(di Gioia Giudici) Non aveva mai
indossato prima le scarpette da danza, ma quando le hanno
proposto di interpretare Carla Fracci "la mia disponibilità è
stata immediata" dice Alessandra Mastronardi, che veste i panni
dell'etoile della Scala nel film 'Carla', in prima serata su Rai
1 il 5 dicembre. "Ogni scena che ho girato, ogni emozione che ho
vissuto, l'ho dedicata a lei: il mio grande rammarico è che non
sia riuscita a vedere il film, ma con la sua presenza mi ha
fatto un enorme regalo" dice l'attrice, che prima e durante le
riprese ha incontrato la grande ballerina, consulente del film
insieme al marito Beppe Menegatti. "Quando le ho chiesto quale
emozione voleva che trasmettessi con la mia interpretazione, -
ricorda oggi - mi ha risposto decisa: "La forza"". Ed è proprio
quella tenacia che traspare dal film "Carla", liberamente
ispirato a 'Passo dopo passo', l'autobiografia dell'etoile,
mancata lo scorso maggio. Larga parte della pellicola, diretta
da Emanuele Imbucci, è stata girata alla Scala, dove tutto è
nato, e che per la prima volta ha aperto le porte alle riprese
di un film. E' qui che la piccola Carla, accompagnata dal papà
tramviere, si fa riconoscere subito non solo per il suo talento
e la sua grazia, ma per quella disciplina e forza di volontà che
l'hanno portata a essere definita dal New York Times, nel 1981,
la 'prima ballerina assoluta'. Un altro elemento su cui punta il
film - passato anche al cinema lo scorso novembre - è l'assoluta
modernità della Fracci. Lei, che era una delle danzatrici più
famose al mondo, fece quella che per l'epoca nell'ambiente del
balletto era una scelta rivoluzionaria: diventare madre. Nel
1969 nacque il figlio Francesco e un anno dopo Rudolf Nureyev -
nel film interpretato da Leo Dussollier - la riportò sul palco
della Scala per lo Schiaccianoci, di cui dovette imparare la
coreografia in cinque giorni. "Non abbiamo fatto un 'santino' -
sottolinea l'attrice napoletana - ma abbiamo voluto sottolineare
la sua modernità nel rompere gli schemi, a quel tempo la
maternità per una ballerina era un tabù e lei, anche in questo,
è stata una pioniera del rispetto dell'essere donna". Dietro
quella grazia e quella leggerezza, c'era un carattere forgiato
dalla disciplina: "siamo abituati a vederla danzare sorridente
sul palco, ma non abbiamo mai visto - racconta ancora l'attrice
- le lacrime, le cadute, i piedi feriti, che noi abbiamo voluto
mostrare per far capire quanto debbano tirare i tendini per
diventare così leggeri sul palco". Tra tanti ricordi, la 35enne
attrice - che ha avuto come controfigura Susanna Salvi, prima
ballerina dell'opera di Roma - ne sceglie uno su tutti: "mentre
ballavo sul palco lei era dietro le quinte, il contrario di ciò
che era sempre stato.
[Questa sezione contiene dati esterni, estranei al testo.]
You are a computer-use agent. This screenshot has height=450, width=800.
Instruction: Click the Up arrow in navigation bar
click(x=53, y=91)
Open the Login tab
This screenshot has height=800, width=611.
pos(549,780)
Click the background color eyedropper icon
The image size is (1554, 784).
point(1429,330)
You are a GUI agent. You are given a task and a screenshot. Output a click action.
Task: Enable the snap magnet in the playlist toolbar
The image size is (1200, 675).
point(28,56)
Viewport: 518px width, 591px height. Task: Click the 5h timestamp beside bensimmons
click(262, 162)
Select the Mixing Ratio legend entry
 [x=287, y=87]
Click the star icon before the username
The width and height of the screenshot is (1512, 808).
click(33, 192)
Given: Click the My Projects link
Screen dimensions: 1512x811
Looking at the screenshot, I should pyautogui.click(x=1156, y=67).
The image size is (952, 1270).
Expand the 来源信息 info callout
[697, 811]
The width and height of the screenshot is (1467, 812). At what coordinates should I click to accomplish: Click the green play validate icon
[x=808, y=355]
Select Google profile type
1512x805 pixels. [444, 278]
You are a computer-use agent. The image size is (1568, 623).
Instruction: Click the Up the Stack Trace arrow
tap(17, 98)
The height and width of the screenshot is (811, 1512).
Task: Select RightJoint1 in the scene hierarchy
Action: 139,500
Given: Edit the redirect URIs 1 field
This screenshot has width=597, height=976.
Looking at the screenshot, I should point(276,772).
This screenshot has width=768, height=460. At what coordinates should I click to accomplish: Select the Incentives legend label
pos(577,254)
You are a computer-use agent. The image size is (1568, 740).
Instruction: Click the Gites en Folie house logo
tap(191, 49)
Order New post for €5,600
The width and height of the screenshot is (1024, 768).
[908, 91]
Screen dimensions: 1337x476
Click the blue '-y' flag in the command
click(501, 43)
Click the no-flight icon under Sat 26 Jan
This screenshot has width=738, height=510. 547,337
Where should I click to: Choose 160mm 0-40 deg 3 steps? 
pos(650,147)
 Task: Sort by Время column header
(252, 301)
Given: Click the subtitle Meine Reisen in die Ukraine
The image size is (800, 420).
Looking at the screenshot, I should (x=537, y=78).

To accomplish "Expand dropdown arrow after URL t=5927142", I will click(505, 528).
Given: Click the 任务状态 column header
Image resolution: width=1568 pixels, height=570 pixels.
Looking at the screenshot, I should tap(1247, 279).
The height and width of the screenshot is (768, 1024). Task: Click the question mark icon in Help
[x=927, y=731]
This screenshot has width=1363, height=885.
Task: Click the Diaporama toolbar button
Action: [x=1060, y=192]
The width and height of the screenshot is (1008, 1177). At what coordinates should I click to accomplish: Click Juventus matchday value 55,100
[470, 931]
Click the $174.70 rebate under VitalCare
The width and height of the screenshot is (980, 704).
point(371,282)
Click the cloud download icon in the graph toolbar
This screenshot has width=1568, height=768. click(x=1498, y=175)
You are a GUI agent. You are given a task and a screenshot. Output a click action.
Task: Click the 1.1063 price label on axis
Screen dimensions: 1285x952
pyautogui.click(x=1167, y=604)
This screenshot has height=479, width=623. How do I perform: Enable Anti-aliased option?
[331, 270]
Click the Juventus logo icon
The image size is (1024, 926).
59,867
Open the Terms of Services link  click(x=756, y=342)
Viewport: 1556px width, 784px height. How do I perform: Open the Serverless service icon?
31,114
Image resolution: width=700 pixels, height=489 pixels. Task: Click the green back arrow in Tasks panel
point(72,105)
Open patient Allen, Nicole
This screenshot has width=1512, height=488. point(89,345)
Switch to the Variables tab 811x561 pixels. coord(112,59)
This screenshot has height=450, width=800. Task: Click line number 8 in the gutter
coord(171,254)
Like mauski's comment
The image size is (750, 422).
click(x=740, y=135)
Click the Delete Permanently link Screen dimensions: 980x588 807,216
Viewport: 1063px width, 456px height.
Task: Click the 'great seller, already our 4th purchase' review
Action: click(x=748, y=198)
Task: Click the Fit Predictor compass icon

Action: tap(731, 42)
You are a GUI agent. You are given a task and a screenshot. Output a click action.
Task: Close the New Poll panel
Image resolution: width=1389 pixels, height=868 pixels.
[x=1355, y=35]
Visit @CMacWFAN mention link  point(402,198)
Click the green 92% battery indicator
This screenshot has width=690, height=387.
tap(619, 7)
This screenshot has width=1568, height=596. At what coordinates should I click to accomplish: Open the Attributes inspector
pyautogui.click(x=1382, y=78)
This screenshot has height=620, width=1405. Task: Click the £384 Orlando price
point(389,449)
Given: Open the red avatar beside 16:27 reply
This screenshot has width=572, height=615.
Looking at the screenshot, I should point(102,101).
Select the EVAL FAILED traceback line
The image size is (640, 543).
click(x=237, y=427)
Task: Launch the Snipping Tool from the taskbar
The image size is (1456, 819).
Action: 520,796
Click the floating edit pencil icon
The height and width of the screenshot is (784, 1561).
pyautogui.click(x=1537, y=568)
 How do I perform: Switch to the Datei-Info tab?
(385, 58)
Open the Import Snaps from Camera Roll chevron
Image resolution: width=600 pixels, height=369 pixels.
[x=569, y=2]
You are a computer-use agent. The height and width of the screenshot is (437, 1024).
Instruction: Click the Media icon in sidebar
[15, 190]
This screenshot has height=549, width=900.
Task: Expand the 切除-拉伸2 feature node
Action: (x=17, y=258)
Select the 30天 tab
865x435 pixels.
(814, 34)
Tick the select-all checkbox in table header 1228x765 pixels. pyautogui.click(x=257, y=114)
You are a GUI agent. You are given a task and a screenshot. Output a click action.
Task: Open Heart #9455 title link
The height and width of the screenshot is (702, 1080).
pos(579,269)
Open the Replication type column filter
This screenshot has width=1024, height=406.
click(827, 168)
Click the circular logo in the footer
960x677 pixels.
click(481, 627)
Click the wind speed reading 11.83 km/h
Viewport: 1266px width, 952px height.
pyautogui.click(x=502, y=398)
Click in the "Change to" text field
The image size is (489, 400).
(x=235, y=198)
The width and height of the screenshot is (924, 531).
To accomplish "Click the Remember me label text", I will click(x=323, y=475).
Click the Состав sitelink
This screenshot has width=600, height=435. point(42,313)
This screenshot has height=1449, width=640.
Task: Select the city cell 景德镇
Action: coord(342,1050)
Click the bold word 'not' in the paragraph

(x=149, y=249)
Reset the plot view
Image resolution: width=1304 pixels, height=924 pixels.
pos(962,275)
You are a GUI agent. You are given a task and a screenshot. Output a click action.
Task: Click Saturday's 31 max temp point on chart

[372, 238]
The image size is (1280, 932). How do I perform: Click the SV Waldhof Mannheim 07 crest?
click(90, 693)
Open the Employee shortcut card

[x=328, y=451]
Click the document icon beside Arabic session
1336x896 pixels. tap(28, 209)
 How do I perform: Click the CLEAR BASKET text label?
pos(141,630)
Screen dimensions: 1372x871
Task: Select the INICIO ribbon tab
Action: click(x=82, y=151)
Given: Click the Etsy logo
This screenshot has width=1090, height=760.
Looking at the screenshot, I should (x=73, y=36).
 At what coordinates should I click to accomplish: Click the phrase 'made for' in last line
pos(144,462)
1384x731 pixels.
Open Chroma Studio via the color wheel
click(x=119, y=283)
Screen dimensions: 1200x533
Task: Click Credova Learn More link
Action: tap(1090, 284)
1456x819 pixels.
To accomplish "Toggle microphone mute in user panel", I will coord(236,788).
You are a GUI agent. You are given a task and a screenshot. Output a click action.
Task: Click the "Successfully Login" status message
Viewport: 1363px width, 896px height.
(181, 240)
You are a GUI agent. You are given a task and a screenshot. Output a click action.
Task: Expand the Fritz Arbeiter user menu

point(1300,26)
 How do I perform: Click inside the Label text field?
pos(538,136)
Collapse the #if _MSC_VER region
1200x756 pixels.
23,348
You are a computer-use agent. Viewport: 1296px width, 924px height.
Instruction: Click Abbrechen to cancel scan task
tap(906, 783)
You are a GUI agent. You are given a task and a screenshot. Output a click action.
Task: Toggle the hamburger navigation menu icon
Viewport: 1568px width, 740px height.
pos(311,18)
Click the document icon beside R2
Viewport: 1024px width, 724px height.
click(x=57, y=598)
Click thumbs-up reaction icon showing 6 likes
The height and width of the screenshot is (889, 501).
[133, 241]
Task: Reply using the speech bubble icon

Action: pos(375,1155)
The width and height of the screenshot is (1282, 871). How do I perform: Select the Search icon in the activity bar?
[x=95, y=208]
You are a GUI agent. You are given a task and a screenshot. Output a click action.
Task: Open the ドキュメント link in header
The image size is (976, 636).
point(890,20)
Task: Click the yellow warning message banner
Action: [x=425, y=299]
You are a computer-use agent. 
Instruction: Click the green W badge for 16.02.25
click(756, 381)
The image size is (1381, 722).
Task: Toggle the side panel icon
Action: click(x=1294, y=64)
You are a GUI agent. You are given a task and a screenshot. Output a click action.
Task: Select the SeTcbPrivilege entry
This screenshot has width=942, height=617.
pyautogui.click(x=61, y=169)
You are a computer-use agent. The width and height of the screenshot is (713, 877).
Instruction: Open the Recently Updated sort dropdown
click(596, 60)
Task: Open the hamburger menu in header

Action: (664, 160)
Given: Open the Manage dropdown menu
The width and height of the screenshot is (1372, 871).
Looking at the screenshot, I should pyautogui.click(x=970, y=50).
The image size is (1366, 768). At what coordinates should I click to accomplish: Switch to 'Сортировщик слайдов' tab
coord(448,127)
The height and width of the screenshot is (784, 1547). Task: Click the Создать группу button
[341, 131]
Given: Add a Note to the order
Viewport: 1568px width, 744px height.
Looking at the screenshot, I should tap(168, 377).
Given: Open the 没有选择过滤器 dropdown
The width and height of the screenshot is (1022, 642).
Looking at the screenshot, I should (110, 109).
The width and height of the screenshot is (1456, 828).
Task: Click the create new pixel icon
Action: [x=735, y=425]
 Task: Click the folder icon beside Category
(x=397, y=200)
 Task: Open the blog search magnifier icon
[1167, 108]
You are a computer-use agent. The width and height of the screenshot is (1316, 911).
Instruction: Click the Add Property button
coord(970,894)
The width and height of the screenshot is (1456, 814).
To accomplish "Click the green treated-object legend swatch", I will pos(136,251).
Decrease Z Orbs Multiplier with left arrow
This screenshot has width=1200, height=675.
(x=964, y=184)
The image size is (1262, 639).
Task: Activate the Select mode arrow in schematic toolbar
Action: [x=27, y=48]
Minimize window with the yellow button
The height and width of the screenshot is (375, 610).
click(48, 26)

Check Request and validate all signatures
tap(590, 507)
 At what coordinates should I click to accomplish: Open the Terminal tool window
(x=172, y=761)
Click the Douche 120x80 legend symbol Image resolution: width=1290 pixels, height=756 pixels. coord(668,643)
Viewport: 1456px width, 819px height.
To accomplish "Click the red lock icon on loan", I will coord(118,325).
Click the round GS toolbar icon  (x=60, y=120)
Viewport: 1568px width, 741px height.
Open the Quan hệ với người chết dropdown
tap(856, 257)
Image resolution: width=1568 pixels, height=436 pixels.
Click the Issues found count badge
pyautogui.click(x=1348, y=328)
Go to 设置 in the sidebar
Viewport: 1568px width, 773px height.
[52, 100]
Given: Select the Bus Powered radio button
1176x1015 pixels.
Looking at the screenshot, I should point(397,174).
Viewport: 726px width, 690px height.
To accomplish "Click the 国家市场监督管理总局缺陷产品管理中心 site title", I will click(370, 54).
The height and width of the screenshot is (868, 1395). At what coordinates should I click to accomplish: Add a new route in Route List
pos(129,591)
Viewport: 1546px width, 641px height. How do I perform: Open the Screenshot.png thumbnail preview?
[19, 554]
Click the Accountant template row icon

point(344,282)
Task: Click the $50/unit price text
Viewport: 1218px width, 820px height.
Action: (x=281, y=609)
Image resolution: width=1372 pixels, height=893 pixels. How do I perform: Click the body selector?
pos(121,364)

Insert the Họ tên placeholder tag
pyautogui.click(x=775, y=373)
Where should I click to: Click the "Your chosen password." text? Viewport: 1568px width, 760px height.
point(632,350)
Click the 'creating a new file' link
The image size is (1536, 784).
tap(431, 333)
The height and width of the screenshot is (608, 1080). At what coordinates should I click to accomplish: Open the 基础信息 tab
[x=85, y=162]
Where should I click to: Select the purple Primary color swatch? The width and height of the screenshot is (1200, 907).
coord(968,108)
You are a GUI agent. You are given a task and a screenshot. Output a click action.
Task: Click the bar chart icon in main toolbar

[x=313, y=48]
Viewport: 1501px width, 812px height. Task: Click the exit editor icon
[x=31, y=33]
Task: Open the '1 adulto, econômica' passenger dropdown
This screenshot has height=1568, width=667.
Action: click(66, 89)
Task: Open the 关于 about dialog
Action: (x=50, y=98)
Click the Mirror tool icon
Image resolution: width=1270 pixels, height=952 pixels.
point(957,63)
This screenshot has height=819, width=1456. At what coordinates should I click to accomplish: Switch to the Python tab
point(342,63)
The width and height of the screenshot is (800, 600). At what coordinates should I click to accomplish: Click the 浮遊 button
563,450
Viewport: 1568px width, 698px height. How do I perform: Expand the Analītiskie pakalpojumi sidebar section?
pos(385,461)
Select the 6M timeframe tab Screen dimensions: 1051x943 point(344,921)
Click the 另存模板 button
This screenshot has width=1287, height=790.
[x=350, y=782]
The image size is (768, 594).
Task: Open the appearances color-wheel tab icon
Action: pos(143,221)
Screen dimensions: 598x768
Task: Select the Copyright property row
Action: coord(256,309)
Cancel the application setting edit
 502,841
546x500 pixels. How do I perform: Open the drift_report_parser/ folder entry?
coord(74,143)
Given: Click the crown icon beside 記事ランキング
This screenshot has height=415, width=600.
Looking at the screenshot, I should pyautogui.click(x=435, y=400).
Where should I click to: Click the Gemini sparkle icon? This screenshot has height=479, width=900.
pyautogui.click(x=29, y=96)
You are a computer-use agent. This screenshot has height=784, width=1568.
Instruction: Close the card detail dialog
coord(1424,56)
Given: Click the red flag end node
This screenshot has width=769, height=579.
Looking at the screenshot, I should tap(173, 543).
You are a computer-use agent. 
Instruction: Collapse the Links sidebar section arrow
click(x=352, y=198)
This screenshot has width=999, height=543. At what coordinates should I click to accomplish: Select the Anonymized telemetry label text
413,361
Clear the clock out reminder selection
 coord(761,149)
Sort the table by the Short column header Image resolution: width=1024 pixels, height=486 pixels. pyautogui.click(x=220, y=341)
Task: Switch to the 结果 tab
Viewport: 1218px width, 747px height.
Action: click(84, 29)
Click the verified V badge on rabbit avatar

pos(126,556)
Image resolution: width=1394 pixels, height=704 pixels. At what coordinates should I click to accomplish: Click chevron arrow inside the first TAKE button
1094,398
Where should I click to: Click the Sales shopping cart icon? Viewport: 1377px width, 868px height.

Poi tra un ciak e un altro lei, che non
era mai salita sul palco della Scala senza danzare, iniziò a
fare esercizi alla sbarra su un carrello degli attrezzisti". Per
quanto riguarda la preparazione fisica per entrare nella parte
"è stata un piccolo miracolo: abbiamo affrontato la prima parte
in lockdown, con la coreografa che via zoom mi ha insegnato a
camminare e stare diritta come una ballerina, peccato che, in
mancanza di una sbarra, mi sia dovuta arrangiare - scherza
Alessandra - con il mio ferro da stiro".